Coming into this season, the Mets third base situation was the most concerning of all. With an off-season full of rumors about the Mets interest in adding a third baseman, they ended up with adding Villar in the mix.
During Spring the Mets also tried Jeff McNeil at third, with the possibility of having Guillorme play second. Unfortunately McNeil couldn’t correct flaws from his 2020 campaign, as the Mets gave McNeil the second base spot, were he looks more comfortable.
So, the Mets kept a combination of J.D. Davis, Luis Guillorme and Jonathan Villar, to be the Mets third base solution. So far they all have hit very well, but their defense has been a major concern. Even slick fielding Luis Guillorme has shown issues at third.
Let’s start with the talk of the moment: J.D. Davis. Davis committed three errors in the 2 games so far at Wrigley Field. In Tuesdays 3-1 loss, Davis committed two throwing errors and yesterday he booted a ground ball (which could have been a double play), for an extremely costly error as a 7 run inning followed.
This season Davis has had limited time and he already collected a minus 2 OAA. His succes rate on plays were at 69% while his estimated success rate is 84%. Showing he just doesn’t make the plays he should make.
Davis has the issue for his whole career. Over his career he has a combined minus 10 OAA at third base, which shows his lack of skills in the field.
So what is the solution? Is it Luis Guillorme the slick fielding player of the three. Unfortunately Guillorme hasn’t been what we expect from him at third as well.
Guillorme has collected a minus 2 OAA as well in limited time. This shows he is off to a horrendous start as well with the glove.
Yes Guillorme get the more difficult plays, so it seems like Davis his struggles are more major but Guillorme has a succes rate of just 43% with a 63% estimated success rate. That’s 20% lower, which is even worse than Davis at this point.
For the record, this isn’t me saying Davis is a better defender than Guillorme, because that’s obviously isn’t true. However, how great Guillorme is at the middle infield spots, he hasn’t been great at third. Over his career in the majors he has collected a minus 4 OAA at the position.

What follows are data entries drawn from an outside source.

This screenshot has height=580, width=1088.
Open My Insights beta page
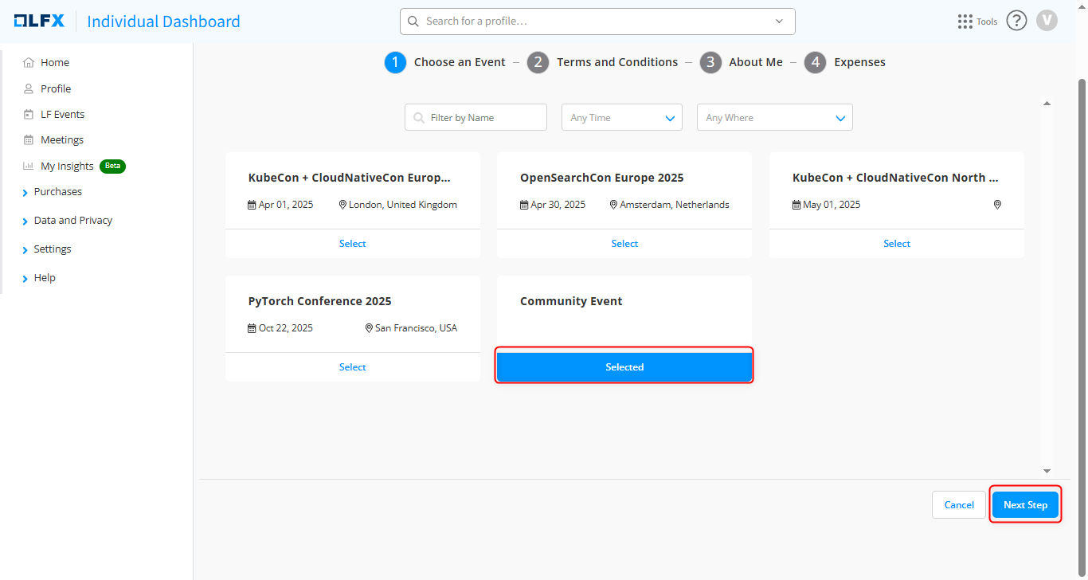[x=67, y=167]
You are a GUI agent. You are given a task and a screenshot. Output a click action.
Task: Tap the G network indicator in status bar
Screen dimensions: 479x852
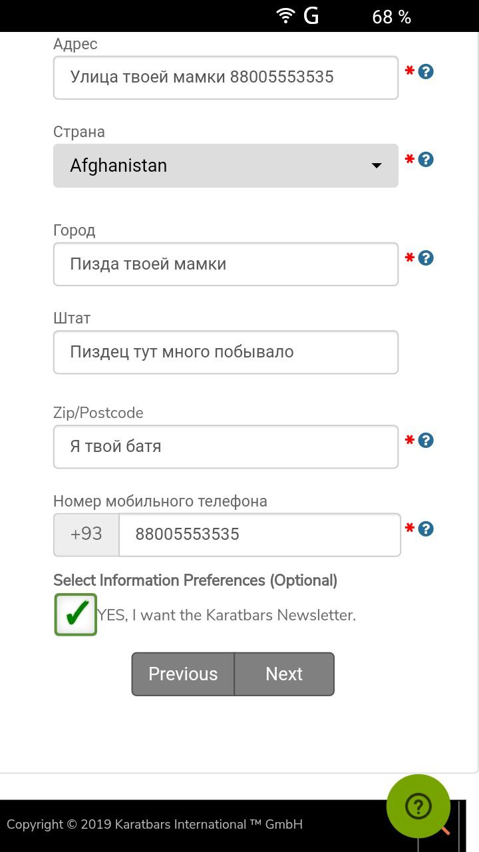pos(311,15)
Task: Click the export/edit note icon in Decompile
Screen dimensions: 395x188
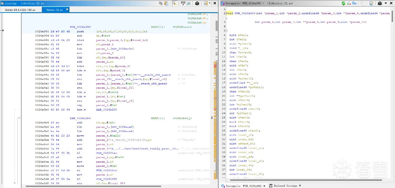Action: (371, 3)
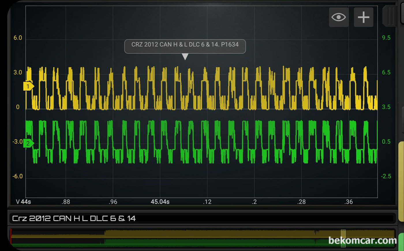Click the green 9.5 voltage scale label

[386, 38]
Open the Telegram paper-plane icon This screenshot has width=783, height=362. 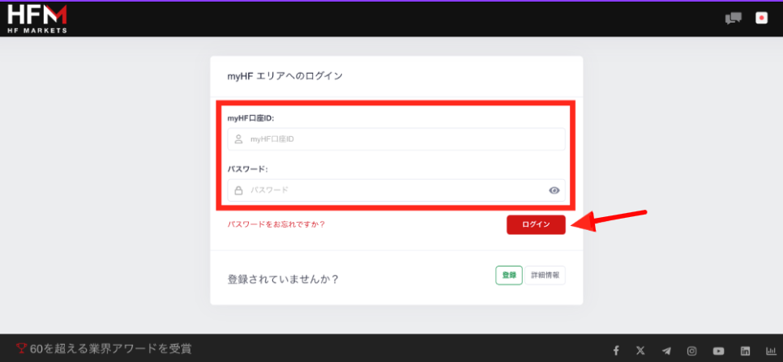[x=666, y=351]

Guillorme is a great second baseman and in a perfect world, McNeil would be the third baseman and Guillorme the second baseman. I can’t fault Guillorme because it’s a position he isn’t accustomed too. However at this point 3B is the position he is asked to play.
We have one more on the 26 man roster who can play third and that’s Jonathan Villar. Villar has been the best of the three on defense so far, but he is clearly more of a bench player for this team.

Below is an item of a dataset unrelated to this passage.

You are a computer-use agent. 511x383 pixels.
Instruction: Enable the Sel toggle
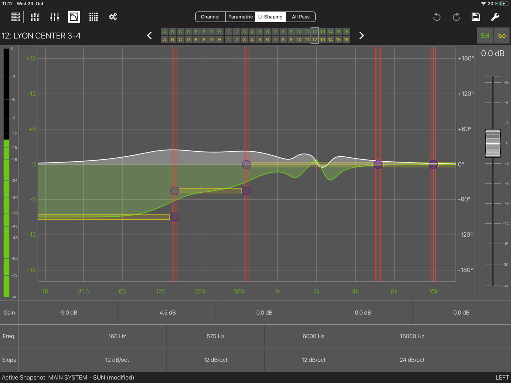(485, 35)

Villar has collected a 82% succes rate at third with a 79% estimated success rate. The only of the three who collected more success rate than was estimated. Villar has an even 0 OAA, but again obviously a small samplesize. Before this season, the last time Villar played third was 2016, when he was atrocious at the position (-10 OAA).
Al of the three are hitting well so far. That makes the decision who to play even more tricky. In my opinion Villar is and should be a bench player. So it’s should be between Davis and Guillorme.

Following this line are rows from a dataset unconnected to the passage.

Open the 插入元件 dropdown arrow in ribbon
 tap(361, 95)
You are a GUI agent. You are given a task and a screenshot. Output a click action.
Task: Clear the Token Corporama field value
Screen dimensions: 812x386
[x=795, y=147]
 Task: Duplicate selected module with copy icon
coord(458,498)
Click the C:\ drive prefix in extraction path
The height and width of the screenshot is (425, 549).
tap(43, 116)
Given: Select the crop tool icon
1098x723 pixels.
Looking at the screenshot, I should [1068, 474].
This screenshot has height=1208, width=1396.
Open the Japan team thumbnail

I have way more faith in Guillorme being able to handle the position but Davis does have the stronger and more powerful bat. In a perfect world we have the DH, but that is not the case right now.
Although Guillorme third base defense hasn’t been good in his MLB Career, he does have the skills to right his wrongs. He should be able to play the position at least average and if he is hitting like he is, he should get more playing time. JD should get playing time with the strikeout/flyball pitchers and Luis should het playing time with our Ground ball pitchers. And mix Villar in their occasionally is what I should do.
What would your solution to the third base issues be?